Stored records:

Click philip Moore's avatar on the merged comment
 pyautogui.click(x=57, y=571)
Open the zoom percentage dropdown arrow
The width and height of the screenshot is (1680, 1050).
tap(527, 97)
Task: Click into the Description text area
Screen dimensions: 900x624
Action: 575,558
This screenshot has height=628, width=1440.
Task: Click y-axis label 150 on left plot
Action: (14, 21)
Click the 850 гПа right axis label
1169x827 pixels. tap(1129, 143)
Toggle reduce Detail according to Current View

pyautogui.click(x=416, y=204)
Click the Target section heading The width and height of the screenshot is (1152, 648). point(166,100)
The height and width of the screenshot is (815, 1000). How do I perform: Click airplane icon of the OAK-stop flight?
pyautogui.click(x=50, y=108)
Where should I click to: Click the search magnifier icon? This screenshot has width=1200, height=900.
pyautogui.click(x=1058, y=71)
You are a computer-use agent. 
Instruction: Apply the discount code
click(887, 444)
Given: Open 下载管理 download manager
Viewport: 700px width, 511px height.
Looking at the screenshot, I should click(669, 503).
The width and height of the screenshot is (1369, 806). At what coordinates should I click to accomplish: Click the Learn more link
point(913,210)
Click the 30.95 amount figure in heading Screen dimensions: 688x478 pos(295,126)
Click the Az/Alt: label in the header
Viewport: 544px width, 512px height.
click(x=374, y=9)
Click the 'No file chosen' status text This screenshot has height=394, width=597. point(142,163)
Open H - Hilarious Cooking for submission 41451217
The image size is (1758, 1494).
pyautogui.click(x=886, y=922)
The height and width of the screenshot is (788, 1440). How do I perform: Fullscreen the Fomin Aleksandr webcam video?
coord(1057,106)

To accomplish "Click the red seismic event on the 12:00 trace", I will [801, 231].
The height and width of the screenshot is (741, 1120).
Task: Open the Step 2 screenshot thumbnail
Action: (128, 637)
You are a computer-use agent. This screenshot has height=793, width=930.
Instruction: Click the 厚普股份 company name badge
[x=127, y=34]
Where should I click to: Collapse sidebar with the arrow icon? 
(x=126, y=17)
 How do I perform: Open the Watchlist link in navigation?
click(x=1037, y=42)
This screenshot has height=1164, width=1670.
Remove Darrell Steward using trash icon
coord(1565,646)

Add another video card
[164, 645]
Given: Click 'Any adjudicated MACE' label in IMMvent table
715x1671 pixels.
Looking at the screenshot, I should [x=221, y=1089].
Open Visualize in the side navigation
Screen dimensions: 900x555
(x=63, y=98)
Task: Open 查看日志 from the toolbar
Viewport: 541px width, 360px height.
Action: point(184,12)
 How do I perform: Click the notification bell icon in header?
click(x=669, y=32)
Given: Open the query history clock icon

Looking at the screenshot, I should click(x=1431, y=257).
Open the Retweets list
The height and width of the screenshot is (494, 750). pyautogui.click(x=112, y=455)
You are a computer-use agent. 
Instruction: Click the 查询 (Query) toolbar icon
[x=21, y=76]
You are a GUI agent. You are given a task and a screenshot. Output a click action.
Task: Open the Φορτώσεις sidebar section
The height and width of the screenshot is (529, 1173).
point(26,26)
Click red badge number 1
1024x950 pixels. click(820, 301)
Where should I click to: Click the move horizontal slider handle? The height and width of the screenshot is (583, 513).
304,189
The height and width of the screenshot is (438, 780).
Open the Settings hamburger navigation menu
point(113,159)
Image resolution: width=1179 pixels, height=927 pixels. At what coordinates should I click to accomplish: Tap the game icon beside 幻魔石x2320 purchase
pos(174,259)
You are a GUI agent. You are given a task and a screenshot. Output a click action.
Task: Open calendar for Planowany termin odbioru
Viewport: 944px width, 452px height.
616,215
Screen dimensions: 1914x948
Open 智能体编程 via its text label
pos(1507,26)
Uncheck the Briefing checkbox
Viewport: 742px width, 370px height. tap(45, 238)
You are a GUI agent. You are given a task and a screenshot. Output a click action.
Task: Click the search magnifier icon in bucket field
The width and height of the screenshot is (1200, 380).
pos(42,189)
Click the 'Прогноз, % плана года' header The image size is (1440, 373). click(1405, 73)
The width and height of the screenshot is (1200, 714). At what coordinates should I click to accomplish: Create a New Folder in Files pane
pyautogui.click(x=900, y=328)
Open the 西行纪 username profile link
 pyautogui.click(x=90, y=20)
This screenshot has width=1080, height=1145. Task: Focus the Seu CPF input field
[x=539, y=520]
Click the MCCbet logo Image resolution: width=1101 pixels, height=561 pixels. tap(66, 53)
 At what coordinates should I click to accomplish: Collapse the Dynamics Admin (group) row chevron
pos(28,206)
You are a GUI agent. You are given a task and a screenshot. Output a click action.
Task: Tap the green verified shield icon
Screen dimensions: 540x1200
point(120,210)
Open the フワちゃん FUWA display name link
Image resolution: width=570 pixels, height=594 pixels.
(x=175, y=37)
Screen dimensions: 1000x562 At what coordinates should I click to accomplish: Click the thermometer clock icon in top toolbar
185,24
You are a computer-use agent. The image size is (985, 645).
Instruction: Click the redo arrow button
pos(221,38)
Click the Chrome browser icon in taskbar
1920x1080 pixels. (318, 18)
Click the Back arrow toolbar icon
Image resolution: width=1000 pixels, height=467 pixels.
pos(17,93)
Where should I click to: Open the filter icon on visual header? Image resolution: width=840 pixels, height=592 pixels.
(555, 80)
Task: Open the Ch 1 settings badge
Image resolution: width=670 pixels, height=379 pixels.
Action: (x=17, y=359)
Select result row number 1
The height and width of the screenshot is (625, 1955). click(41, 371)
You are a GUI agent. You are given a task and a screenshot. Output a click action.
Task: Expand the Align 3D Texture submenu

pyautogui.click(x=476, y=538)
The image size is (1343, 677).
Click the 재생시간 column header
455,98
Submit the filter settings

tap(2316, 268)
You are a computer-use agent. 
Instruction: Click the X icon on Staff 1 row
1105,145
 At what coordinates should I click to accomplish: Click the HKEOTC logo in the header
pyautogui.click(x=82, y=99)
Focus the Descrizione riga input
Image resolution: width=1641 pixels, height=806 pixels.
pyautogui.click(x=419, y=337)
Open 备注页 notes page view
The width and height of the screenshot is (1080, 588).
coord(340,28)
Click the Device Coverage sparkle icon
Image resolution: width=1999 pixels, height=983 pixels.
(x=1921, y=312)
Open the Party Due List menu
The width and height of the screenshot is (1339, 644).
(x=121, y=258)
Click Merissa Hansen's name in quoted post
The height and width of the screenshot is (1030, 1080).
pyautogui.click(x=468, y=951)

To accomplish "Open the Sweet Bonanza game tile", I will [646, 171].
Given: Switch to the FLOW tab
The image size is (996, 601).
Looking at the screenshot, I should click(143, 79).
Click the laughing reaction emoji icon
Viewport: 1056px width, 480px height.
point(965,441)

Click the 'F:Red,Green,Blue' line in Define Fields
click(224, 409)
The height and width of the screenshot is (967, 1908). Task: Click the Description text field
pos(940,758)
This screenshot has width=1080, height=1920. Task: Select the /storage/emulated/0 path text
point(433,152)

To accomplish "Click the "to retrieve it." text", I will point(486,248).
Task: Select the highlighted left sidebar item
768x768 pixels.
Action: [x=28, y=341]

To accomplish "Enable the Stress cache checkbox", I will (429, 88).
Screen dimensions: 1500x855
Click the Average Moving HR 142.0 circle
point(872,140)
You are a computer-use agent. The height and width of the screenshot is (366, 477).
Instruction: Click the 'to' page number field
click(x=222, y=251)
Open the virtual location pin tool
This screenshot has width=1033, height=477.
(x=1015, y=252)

- Directions -
Set out the records again, exactly as they appear above.

- Output -
Click philip Moore's avatar on the merged comment
 pyautogui.click(x=57, y=571)
Open the zoom percentage dropdown arrow
The width and height of the screenshot is (1680, 1050).
tap(527, 97)
Task: Click into the Description text area
Screen dimensions: 900x624
Action: 575,558
This screenshot has height=628, width=1440.
Task: Click y-axis label 150 on left plot
Action: (14, 21)
Click the 850 гПа right axis label
1169x827 pixels. tap(1129, 143)
Toggle reduce Detail according to Current View

pyautogui.click(x=416, y=204)
Click the Target section heading The width and height of the screenshot is (1152, 648). point(166,100)
The height and width of the screenshot is (815, 1000). How do I perform: Click airplane icon of the OAK-stop flight?
pyautogui.click(x=50, y=108)
Where should I click to: Click the search magnifier icon? This screenshot has width=1200, height=900.
pyautogui.click(x=1058, y=71)
You are a computer-use agent. 
Instruction: Apply the discount code
click(887, 444)
Given: Open 下载管理 download manager
Viewport: 700px width, 511px height.
Looking at the screenshot, I should click(669, 503).
The width and height of the screenshot is (1369, 806). At what coordinates should I click to accomplish: Click the Learn more link
point(913,210)
Click the 30.95 amount figure in heading Screen dimensions: 688x478 pos(295,126)
Click the Az/Alt: label in the header
Viewport: 544px width, 512px height.
click(x=374, y=9)
Click the 'No file chosen' status text This screenshot has height=394, width=597. point(142,163)
Open H - Hilarious Cooking for submission 41451217
The image size is (1758, 1494).
pyautogui.click(x=886, y=922)
The height and width of the screenshot is (788, 1440). How do I perform: Fullscreen the Fomin Aleksandr webcam video?
coord(1057,106)

To accomplish "Click the red seismic event on the 12:00 trace", I will [801, 231].
The height and width of the screenshot is (741, 1120).
Task: Open the Step 2 screenshot thumbnail
Action: (128, 637)
You are a computer-use agent. This screenshot has height=793, width=930.
Instruction: Click the 厚普股份 company name badge
[x=127, y=34]
Where should I click to: Collapse sidebar with the arrow icon? 
(x=126, y=17)
 How do I perform: Open the Watchlist link in navigation?
click(x=1037, y=42)
This screenshot has height=1164, width=1670.
Remove Darrell Steward using trash icon
coord(1565,646)

Add another video card
[164, 645]
Given: Click 'Any adjudicated MACE' label in IMMvent table
715x1671 pixels.
Looking at the screenshot, I should [x=221, y=1089].
Open Visualize in the side navigation
Screen dimensions: 900x555
(x=63, y=98)
Task: Open 查看日志 from the toolbar
Viewport: 541px width, 360px height.
Action: point(184,12)
 How do I perform: Click the notification bell icon in header?
click(x=669, y=32)
Given: Open the query history clock icon

Looking at the screenshot, I should click(x=1431, y=257).
Open the Retweets list
The height and width of the screenshot is (494, 750). pyautogui.click(x=112, y=455)
You are a computer-use agent. 
Instruction: Click the 查询 (Query) toolbar icon
[x=21, y=76]
You are a GUI agent. You are given a task and a screenshot. Output a click action.
Task: Open the Φορτώσεις sidebar section
The height and width of the screenshot is (529, 1173).
point(26,26)
Click red badge number 1
1024x950 pixels. click(820, 301)
Where should I click to: Click the move horizontal slider handle? The height and width of the screenshot is (583, 513).
304,189
The height and width of the screenshot is (438, 780).
Open the Settings hamburger navigation menu
point(113,159)
Image resolution: width=1179 pixels, height=927 pixels. At what coordinates should I click to accomplish: Tap the game icon beside 幻魔石x2320 purchase
pos(174,259)
You are a GUI agent. You are given a task and a screenshot. Output a click action.
Task: Open calendar for Planowany termin odbioru
Viewport: 944px width, 452px height.
616,215
Screen dimensions: 1914x948
Open 智能体编程 via its text label
pos(1507,26)
Uncheck the Briefing checkbox
Viewport: 742px width, 370px height. tap(45, 238)
You are a GUI agent. You are given a task and a screenshot. Output a click action.
Task: Click the search magnifier icon in bucket field
The width and height of the screenshot is (1200, 380).
pos(42,189)
Click the 'Прогноз, % плана года' header The image size is (1440, 373). click(1405, 73)
The width and height of the screenshot is (1200, 714). At what coordinates should I click to accomplish: Create a New Folder in Files pane
pyautogui.click(x=900, y=328)
Open the 西行纪 username profile link
 pyautogui.click(x=90, y=20)
This screenshot has width=1080, height=1145. Task: Focus the Seu CPF input field
[x=539, y=520]
Click the MCCbet logo Image resolution: width=1101 pixels, height=561 pixels. tap(66, 53)
 At what coordinates should I click to accomplish: Collapse the Dynamics Admin (group) row chevron
pos(28,206)
You are a GUI agent. You are given a task and a screenshot. Output a click action.
Task: Tap the green verified shield icon
Screen dimensions: 540x1200
point(120,210)
Open the フワちゃん FUWA display name link
Image resolution: width=570 pixels, height=594 pixels.
(x=175, y=37)
Screen dimensions: 1000x562 At what coordinates should I click to accomplish: Click the thermometer clock icon in top toolbar
185,24
You are a computer-use agent. The image size is (985, 645).
Instruction: Click the redo arrow button
pos(221,38)
Click the Chrome browser icon in taskbar
1920x1080 pixels. (318, 18)
Click the Back arrow toolbar icon
Image resolution: width=1000 pixels, height=467 pixels.
pos(17,93)
Where should I click to: Open the filter icon on visual header? Image resolution: width=840 pixels, height=592 pixels.
(555, 80)
Task: Open the Ch 1 settings badge
Image resolution: width=670 pixels, height=379 pixels.
Action: (x=17, y=359)
Select result row number 1
The height and width of the screenshot is (625, 1955). click(41, 371)
You are a GUI agent. You are given a task and a screenshot. Output a click action.
Task: Expand the Align 3D Texture submenu

pyautogui.click(x=476, y=538)
The image size is (1343, 677).
Click the 재생시간 column header
455,98
Submit the filter settings

tap(2316, 268)
You are a computer-use agent. 
Instruction: Click the X icon on Staff 1 row
1105,145
 At what coordinates should I click to accomplish: Click the HKEOTC logo in the header
pyautogui.click(x=82, y=99)
Focus the Descrizione riga input
Image resolution: width=1641 pixels, height=806 pixels.
pyautogui.click(x=419, y=337)
Open 备注页 notes page view
The width and height of the screenshot is (1080, 588).
coord(340,28)
Click the Device Coverage sparkle icon
Image resolution: width=1999 pixels, height=983 pixels.
(x=1921, y=312)
Open the Party Due List menu
The width and height of the screenshot is (1339, 644).
(x=121, y=258)
Click Merissa Hansen's name in quoted post
The height and width of the screenshot is (1030, 1080).
pyautogui.click(x=468, y=951)

To accomplish "Open the Sweet Bonanza game tile", I will [646, 171].
Given: Switch to the FLOW tab
The image size is (996, 601).
Looking at the screenshot, I should click(143, 79).
Click the laughing reaction emoji icon
Viewport: 1056px width, 480px height.
point(965,441)

Click the 'F:Red,Green,Blue' line in Define Fields
click(224, 409)
The height and width of the screenshot is (967, 1908). Task: Click the Description text field
pos(940,758)
This screenshot has width=1080, height=1920. Task: Select the /storage/emulated/0 path text
point(433,152)

To accomplish "Click the "to retrieve it." text", I will point(486,248).
Task: Select the highlighted left sidebar item
768x768 pixels.
Action: [x=28, y=341]

To accomplish "Enable the Stress cache checkbox", I will (429, 88).
Screen dimensions: 1500x855
Click the Average Moving HR 142.0 circle
point(872,140)
You are a computer-use agent. The height and width of the screenshot is (366, 477).
Instruction: Click the 'to' page number field
click(x=222, y=251)
Open the virtual location pin tool
This screenshot has width=1033, height=477.
(x=1015, y=252)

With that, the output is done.